When Jemar Daniel ’07 visited McDaniel as a basketball recruit, it wasn’t the court or the locker rooms he was excited by — it was the library. He was a Green Terror basketball player who took the “student” part of being a student-athlete very seriously. He was passionate about reading and was rarely seen without a book, which led to good-natured teasing from his friends and teammates.
It’s not surprising that Daniel found his way into entertainment law and is now vice president and senior counsel at ViacomCBS. He always loved music and sold mix tapes on campus his freshman year, with a dream of working in talent scouting and development at Def Jam Recordings. He earned a degree in History, but loved his classes in philosophy, political science and critical thinking.

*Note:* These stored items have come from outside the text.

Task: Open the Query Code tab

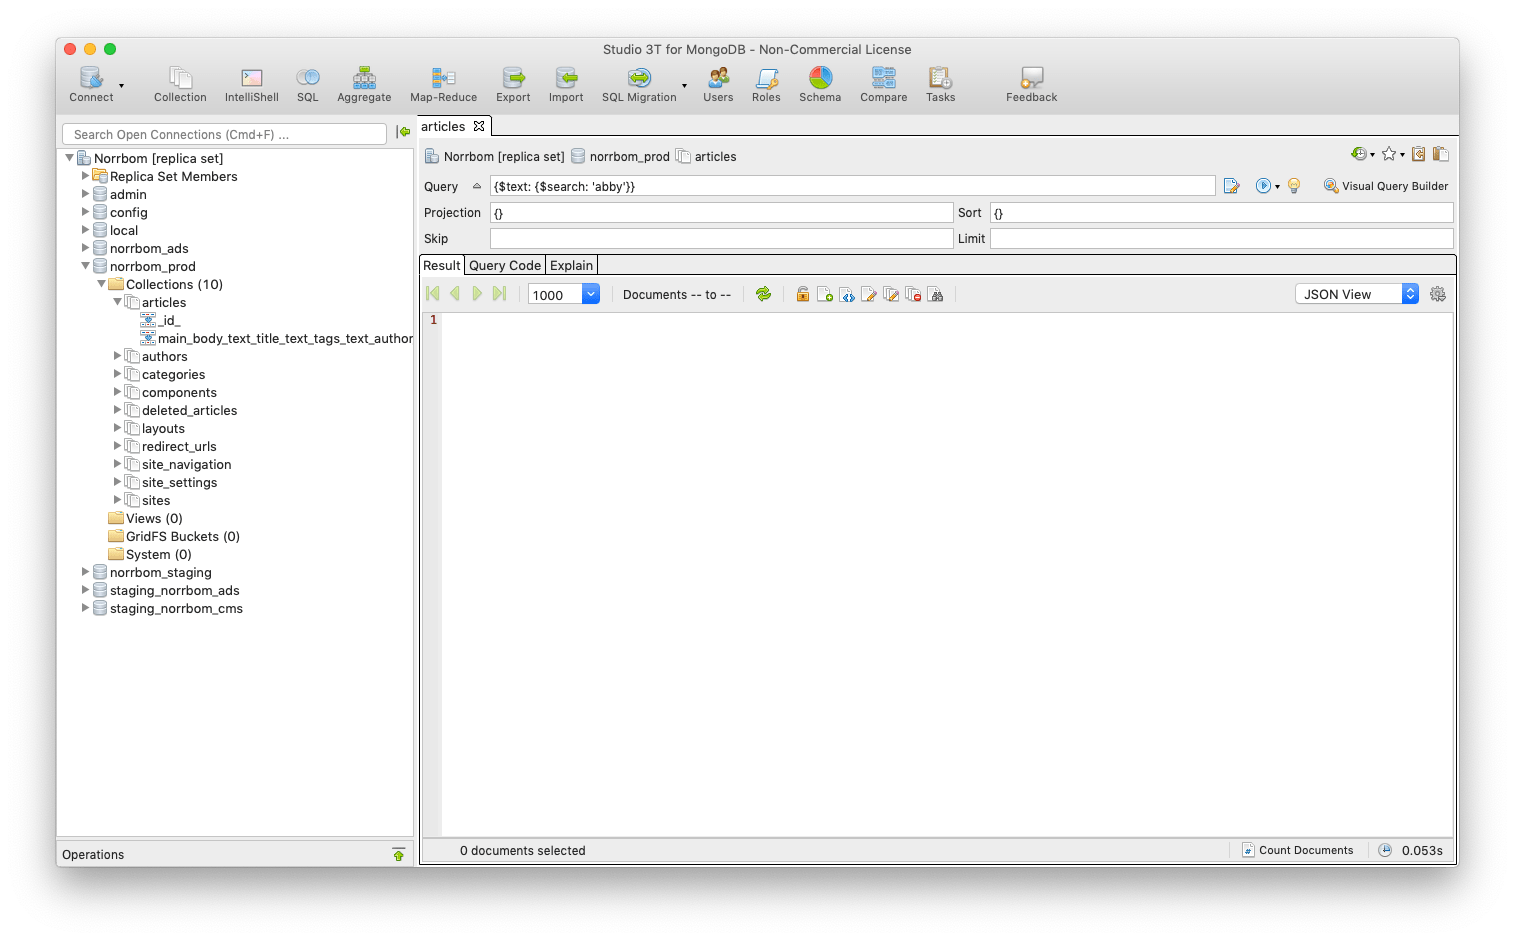Action: pos(504,264)
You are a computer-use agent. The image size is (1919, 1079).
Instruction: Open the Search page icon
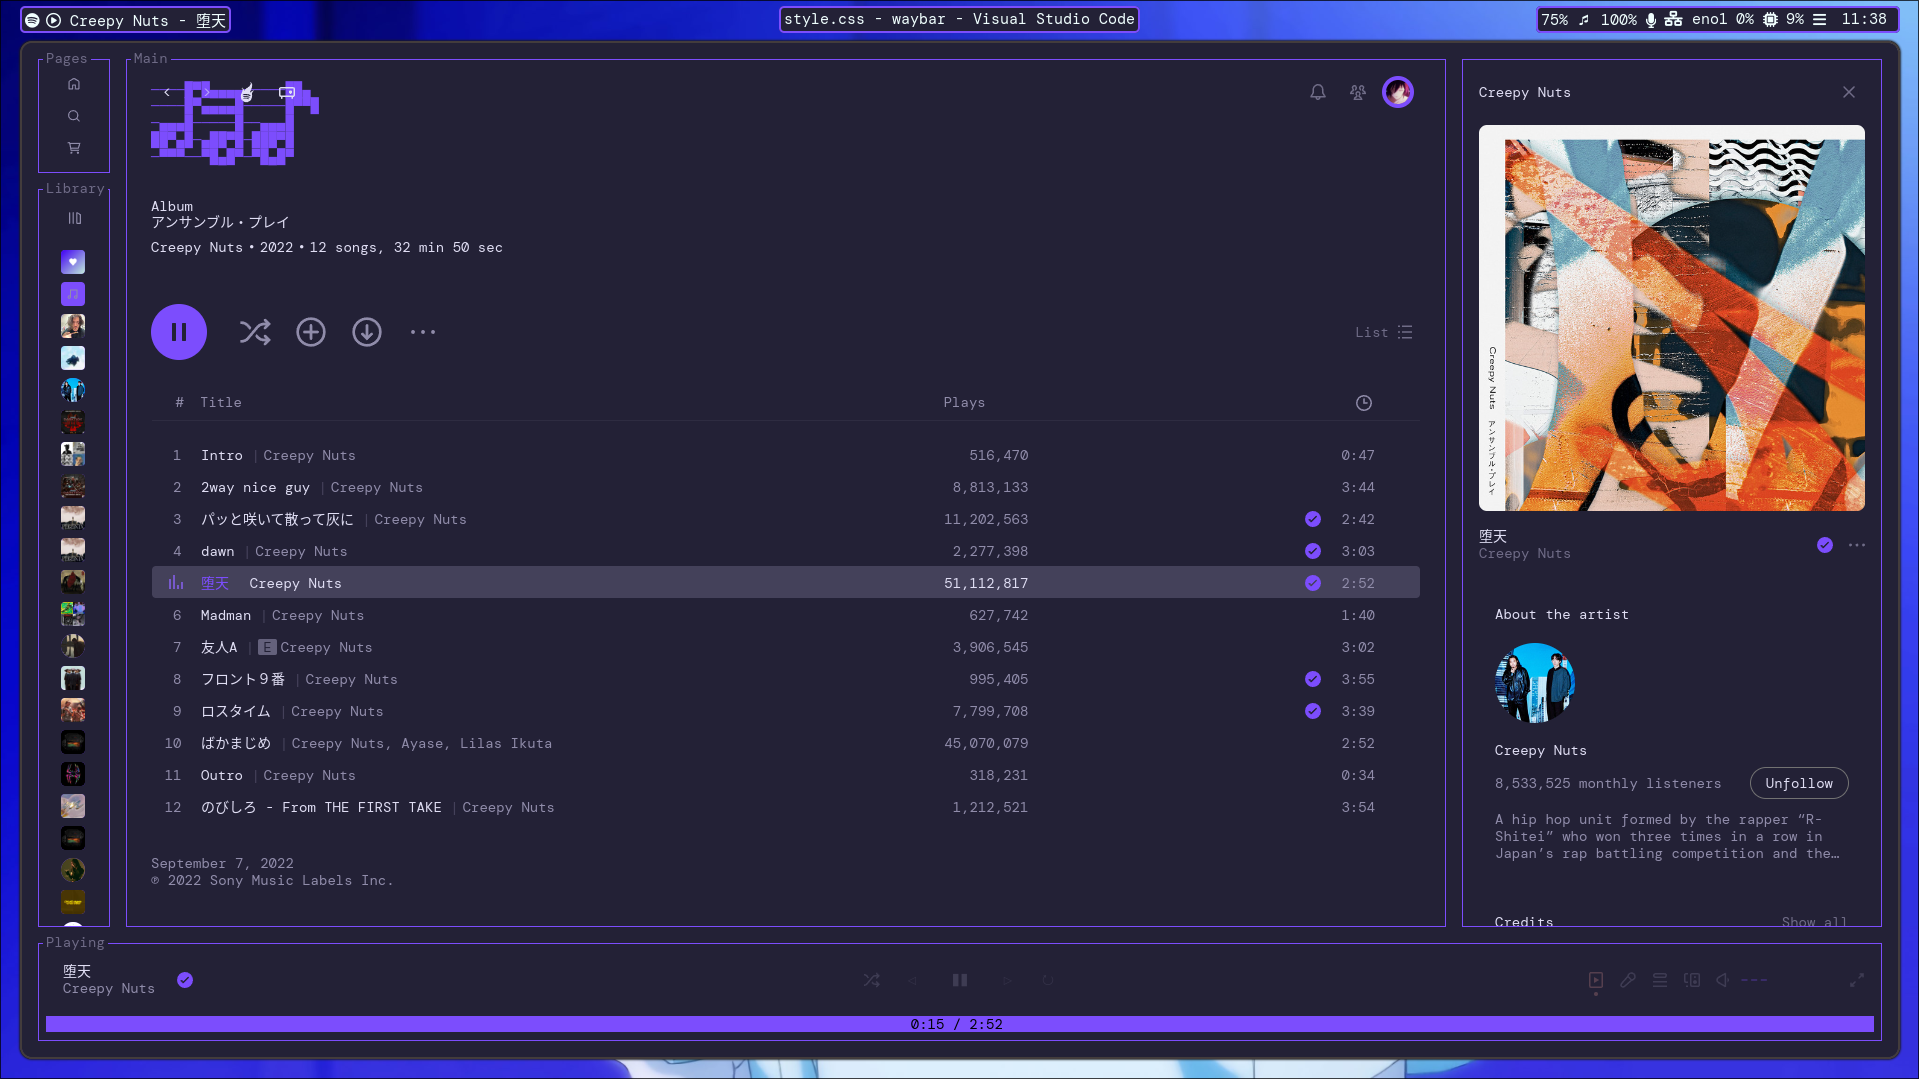pyautogui.click(x=74, y=116)
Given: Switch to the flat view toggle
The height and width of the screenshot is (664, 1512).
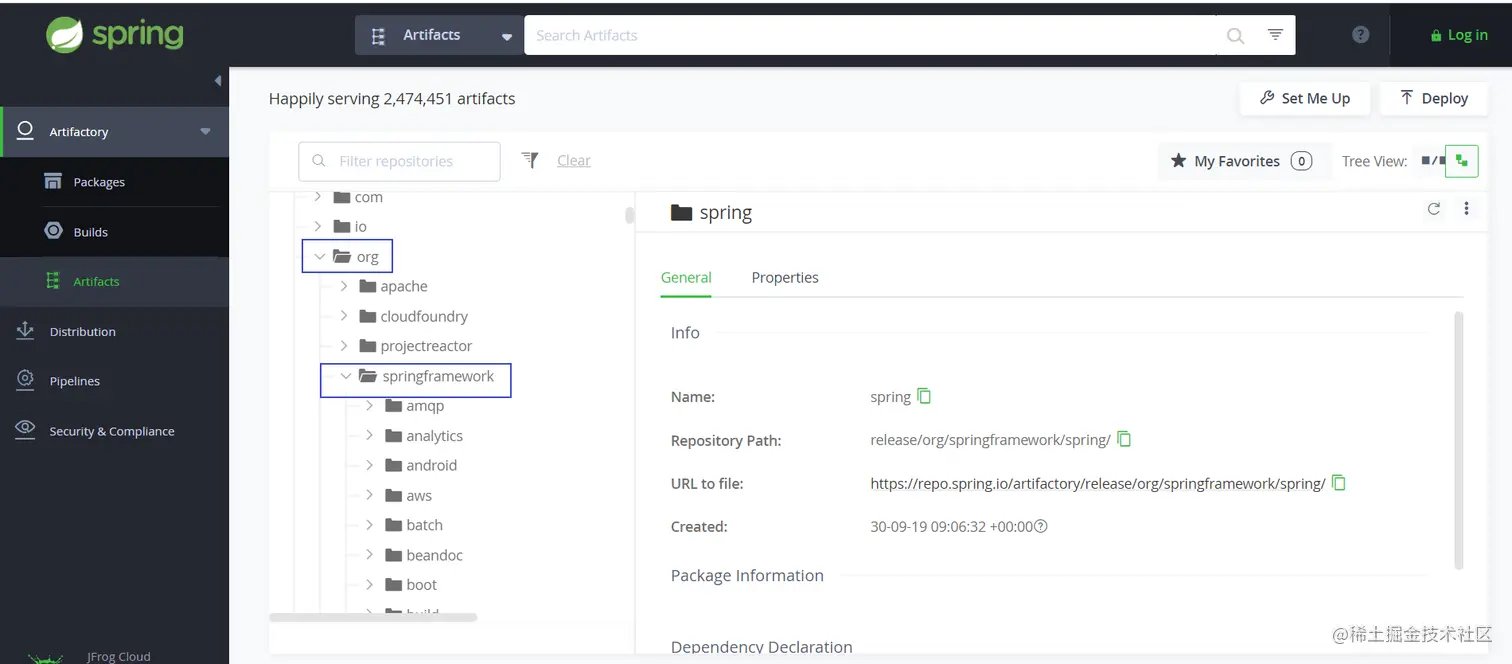Looking at the screenshot, I should (1431, 160).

“I eventually went to law school — I liked the idea of creating policy and frameworks that help guide society — but I still had hopes that at some point I would get into the music industry. I thought it was a pipe dream.” - Jemar Daniel ’07
When graduation came around, Daniel wasn’t sure what he wanted to do, so he took a year off to plan his next steps. “I eventually went to law school — I liked the idea of creating policy and frameworks that help guide society — but I still had hopes that at some point I would get into the music industry,” Daniel says. “I thought it was a pipe dream.”
Daniel realized one thing when he entered law school though: He had never met a lawyer who looked like him. Growing up in a middle-class neighborhood on Long Island, New York, that was predominantly African American, West Indian and West African, Daniel recalls that he saw representation in other professions including medicine and banking.
“Families did well for themselves — our parents worked in medicine and other respected fields, we were solidly middle class — but I never met a lawyer who looked like me until I got to law school,” he says. “As a black man, when I walk in a room, the last thing people want to or will think is that I’m a lawyer.”
He continued his academic career at American University’s Washington College of Law, and the summer after his first year, Daniel learned that a law degree could be his ticket to any number of dreams, regardless of personal circumstance.
Daniel scored a coveted clerkship with the Honorable Sterling Johnson Jr., a U.S. District Court judge in the Eastern District of New York, and it was the first time that he saw someone who looked like him “in a place where he wasn’t supposed to be,” Daniel says. “Judge Johnson never let it be an excuse that he was the only black male in his law school class. He still graduated first in his class in 1966.”
Judge Johnson also taught him that you can do anything with a law degree — “except practice medicine.” He was right. Daniel had been looking into commercial real estate law, but the next summer, he was offered an internship in the business and legal affairs (BALA) department at Black Entertainment Television (BET). What he always thought was a pipe dream was becoming reality — a reality that he’s been living for the better part of a decade.
“That summer was the first time I legitimately entertained the thought of being an entertainment lawyer, but if you asked people who knew me as a kid right through college, they’d say it makes perfect sense,” Daniel says. “I was dreading doing mergers and acquisitions and litigation, so I was fortunate to be doing something I loved from day one, working in a company that was part of my childhood.”